To understand the response observed in Hb neurons to the combined presentation of mechanical vibration and light, we calculated the interaction index which is based on previous work^142,143 and also knowns as the “interactive index” in the original publication. It is calculated as followed:

$${interaction\; index}=\frac{{R}_{{{\mathrm{Light\&Vib}}}}-\max ({R}_{{Light}},{R}_{{Vib}})}{\max ({R}_{{Light}},{R}_{{Vib}})}*100$$

The responses (R) to light, mechanical vibration or the co-stimulation (light and vibration) are average over the response period (10 s after stimulus onset). An interaction index of above 100 represents an “super-additive” response where the response to the co-stimulation is at least twice as big as the maximal response to the individual stimuli.
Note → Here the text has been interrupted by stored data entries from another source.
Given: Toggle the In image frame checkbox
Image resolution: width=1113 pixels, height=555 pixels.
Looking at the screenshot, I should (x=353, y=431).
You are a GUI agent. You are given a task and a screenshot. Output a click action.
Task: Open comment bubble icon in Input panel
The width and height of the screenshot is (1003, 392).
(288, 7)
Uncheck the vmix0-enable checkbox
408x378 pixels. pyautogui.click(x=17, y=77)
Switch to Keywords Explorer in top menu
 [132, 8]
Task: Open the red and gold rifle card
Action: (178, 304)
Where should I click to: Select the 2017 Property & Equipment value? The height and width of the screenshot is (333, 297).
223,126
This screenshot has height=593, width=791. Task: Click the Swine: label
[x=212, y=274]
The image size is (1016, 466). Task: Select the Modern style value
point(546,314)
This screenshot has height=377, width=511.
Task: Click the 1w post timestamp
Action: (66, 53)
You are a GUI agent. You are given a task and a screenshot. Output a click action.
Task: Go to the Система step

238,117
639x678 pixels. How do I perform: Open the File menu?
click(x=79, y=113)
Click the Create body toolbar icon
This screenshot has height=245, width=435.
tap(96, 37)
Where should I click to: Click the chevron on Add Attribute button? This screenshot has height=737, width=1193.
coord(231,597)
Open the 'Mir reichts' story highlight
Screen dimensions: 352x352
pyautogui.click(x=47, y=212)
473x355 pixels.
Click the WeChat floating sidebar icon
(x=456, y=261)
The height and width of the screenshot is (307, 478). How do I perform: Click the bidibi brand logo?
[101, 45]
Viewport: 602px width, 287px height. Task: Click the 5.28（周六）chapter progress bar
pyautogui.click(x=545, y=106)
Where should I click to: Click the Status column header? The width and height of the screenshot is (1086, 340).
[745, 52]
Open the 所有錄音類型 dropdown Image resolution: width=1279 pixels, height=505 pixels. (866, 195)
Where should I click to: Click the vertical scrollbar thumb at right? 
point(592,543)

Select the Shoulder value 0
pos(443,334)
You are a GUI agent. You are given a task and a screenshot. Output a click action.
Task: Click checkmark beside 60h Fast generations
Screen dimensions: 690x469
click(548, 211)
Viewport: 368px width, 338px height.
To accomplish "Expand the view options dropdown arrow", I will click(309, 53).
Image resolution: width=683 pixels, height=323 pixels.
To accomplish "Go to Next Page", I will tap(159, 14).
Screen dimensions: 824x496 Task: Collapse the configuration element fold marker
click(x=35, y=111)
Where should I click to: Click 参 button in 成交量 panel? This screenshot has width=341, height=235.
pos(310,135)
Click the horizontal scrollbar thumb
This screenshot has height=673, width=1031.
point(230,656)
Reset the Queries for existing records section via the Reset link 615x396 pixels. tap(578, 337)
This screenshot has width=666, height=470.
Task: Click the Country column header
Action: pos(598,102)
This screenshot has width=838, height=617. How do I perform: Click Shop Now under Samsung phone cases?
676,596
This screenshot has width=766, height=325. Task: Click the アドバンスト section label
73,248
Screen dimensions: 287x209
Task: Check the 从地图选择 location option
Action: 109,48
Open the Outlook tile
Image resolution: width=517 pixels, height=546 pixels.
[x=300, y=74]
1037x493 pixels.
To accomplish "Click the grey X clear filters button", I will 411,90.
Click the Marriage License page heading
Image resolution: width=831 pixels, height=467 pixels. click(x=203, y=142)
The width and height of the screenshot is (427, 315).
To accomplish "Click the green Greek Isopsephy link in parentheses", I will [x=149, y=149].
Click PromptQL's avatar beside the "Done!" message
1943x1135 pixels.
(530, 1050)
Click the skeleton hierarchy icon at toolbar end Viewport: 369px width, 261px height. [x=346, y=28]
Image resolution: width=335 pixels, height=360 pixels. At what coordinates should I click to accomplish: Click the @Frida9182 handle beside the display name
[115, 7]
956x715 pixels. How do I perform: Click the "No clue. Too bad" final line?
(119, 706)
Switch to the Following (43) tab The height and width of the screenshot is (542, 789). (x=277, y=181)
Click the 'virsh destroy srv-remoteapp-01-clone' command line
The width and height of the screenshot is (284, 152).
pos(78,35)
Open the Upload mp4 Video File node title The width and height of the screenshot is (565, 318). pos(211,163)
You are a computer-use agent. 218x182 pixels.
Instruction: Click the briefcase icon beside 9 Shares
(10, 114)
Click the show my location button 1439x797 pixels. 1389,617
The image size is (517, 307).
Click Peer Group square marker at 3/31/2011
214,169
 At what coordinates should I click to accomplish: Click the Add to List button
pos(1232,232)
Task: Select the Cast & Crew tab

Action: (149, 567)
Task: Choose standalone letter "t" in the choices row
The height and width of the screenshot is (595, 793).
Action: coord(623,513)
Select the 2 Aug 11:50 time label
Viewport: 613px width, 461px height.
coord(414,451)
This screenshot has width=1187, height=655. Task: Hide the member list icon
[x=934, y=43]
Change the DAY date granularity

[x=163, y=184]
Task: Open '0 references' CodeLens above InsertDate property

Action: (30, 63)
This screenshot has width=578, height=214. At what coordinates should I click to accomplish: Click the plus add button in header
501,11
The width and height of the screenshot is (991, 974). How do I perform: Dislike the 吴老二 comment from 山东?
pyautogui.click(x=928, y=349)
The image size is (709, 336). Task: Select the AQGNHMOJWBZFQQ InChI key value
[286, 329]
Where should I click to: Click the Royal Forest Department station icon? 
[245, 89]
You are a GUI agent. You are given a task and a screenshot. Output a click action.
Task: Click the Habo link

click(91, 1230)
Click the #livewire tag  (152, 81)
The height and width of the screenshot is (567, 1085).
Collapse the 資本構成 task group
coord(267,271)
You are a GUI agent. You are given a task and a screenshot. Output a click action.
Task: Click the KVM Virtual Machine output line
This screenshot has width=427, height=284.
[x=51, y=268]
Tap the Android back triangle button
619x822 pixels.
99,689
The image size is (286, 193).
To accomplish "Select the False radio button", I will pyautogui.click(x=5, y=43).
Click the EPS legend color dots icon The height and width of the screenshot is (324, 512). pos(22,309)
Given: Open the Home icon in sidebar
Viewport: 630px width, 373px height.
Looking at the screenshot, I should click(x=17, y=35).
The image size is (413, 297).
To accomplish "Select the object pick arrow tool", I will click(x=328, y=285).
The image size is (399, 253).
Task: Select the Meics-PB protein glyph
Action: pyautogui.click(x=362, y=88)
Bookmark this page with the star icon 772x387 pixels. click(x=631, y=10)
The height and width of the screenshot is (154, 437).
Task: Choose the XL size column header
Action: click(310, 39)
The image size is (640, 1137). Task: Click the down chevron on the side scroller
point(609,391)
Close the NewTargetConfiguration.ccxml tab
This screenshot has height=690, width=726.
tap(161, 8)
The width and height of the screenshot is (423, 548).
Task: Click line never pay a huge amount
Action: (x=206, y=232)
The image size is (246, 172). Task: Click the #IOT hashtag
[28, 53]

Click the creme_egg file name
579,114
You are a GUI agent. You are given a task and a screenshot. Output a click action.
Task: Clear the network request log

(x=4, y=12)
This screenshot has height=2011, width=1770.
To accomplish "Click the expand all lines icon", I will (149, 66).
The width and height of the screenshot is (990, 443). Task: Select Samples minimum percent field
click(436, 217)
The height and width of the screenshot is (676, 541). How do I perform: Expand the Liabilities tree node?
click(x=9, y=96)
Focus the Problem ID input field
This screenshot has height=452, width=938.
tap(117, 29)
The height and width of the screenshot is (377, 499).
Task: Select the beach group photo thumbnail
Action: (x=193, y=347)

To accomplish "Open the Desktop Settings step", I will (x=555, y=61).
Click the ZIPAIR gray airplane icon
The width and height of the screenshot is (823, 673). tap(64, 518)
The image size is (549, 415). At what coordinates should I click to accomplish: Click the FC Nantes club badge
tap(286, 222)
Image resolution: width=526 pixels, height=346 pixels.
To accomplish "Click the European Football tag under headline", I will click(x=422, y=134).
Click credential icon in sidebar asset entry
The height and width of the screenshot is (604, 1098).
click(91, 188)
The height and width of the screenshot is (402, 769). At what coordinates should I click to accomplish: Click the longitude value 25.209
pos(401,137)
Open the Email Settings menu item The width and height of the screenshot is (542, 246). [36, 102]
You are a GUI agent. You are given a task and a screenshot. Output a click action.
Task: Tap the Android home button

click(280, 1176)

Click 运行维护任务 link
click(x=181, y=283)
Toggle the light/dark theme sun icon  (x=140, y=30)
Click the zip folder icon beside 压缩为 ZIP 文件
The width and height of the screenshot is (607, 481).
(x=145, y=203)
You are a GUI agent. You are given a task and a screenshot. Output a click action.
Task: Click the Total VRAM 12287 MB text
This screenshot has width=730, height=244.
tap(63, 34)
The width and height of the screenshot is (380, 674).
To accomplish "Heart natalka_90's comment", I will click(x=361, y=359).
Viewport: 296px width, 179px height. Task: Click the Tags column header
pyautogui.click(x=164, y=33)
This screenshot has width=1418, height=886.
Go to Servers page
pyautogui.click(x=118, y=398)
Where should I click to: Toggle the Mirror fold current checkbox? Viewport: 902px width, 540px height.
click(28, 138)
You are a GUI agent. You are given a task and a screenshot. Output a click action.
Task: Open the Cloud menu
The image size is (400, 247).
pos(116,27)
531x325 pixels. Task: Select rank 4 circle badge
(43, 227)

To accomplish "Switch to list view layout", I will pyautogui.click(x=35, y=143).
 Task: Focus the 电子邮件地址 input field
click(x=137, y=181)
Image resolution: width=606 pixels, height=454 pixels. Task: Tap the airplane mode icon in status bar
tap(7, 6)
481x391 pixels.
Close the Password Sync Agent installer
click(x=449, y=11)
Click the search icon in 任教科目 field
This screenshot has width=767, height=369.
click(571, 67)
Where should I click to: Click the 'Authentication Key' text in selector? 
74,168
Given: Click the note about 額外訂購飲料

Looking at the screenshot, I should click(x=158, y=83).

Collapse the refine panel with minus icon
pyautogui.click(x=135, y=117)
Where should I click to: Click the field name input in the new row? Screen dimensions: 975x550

On the other hand, a interaction index of below zero represents a response to the co-stimulation that is smaller than the max response of the individual stimulation called “response depression”. An interaction index between 0 and 100 is named “sub-additivity”.

To find the most dorsomedial Hb neurons for mGluR6a mutant imaging experiments, the y-position of the neurons was normalized to the middle point (mean). The z-position was normalized to the highest point. Neurons were then ranked according to the absolute sum of the normalized y and z position. Small sums represent neurons that are dorsal and close to the midline. The 40% percent neurons with the smallest sum were classified as the most dorsomedial neurons.

To split the larval Hb from the injection experiments into dorsal and ventral Hb, the same normalization of the z-position was used. We then used a threshold of 40 \(\mu\)m to determine which neurons are dorsal (below 40 \(\mu\)m distance from the top) and ventral (equal to or above 40 \(\mu\)m distance from the top).

Midbrain neurons posterior to the habenula are identified based on anatomical landmarks in larval zebrafish.

For the behavioral experiments the x and y positions of the animals were tracked. The heatmaps represent the average density of zebrafish positions. To calculate the distance from the bottom, the y-position of the animals were normalized to the dimensions of the tank. The change in depth was calculated by fraction of the y-position two seconds before the mechanical stimulation and the y-position after the stimulation. The distance change is the fraction of the swimming distance of the fish in x-y direction in 1 s bins five seconds before the transition and the rest of the duration.

Quantification and statistical analysis

MATLAB was used for the statistical analysis. P-values are represented in the figure legends as *p < 0.05, **p < 0.01, ***p < 0.001. All analysis was performed in MATLAB, R and Fiji.

Reporting summary

Further information on research design is available in the Nature Portfolio Reporting Summary linked to this article.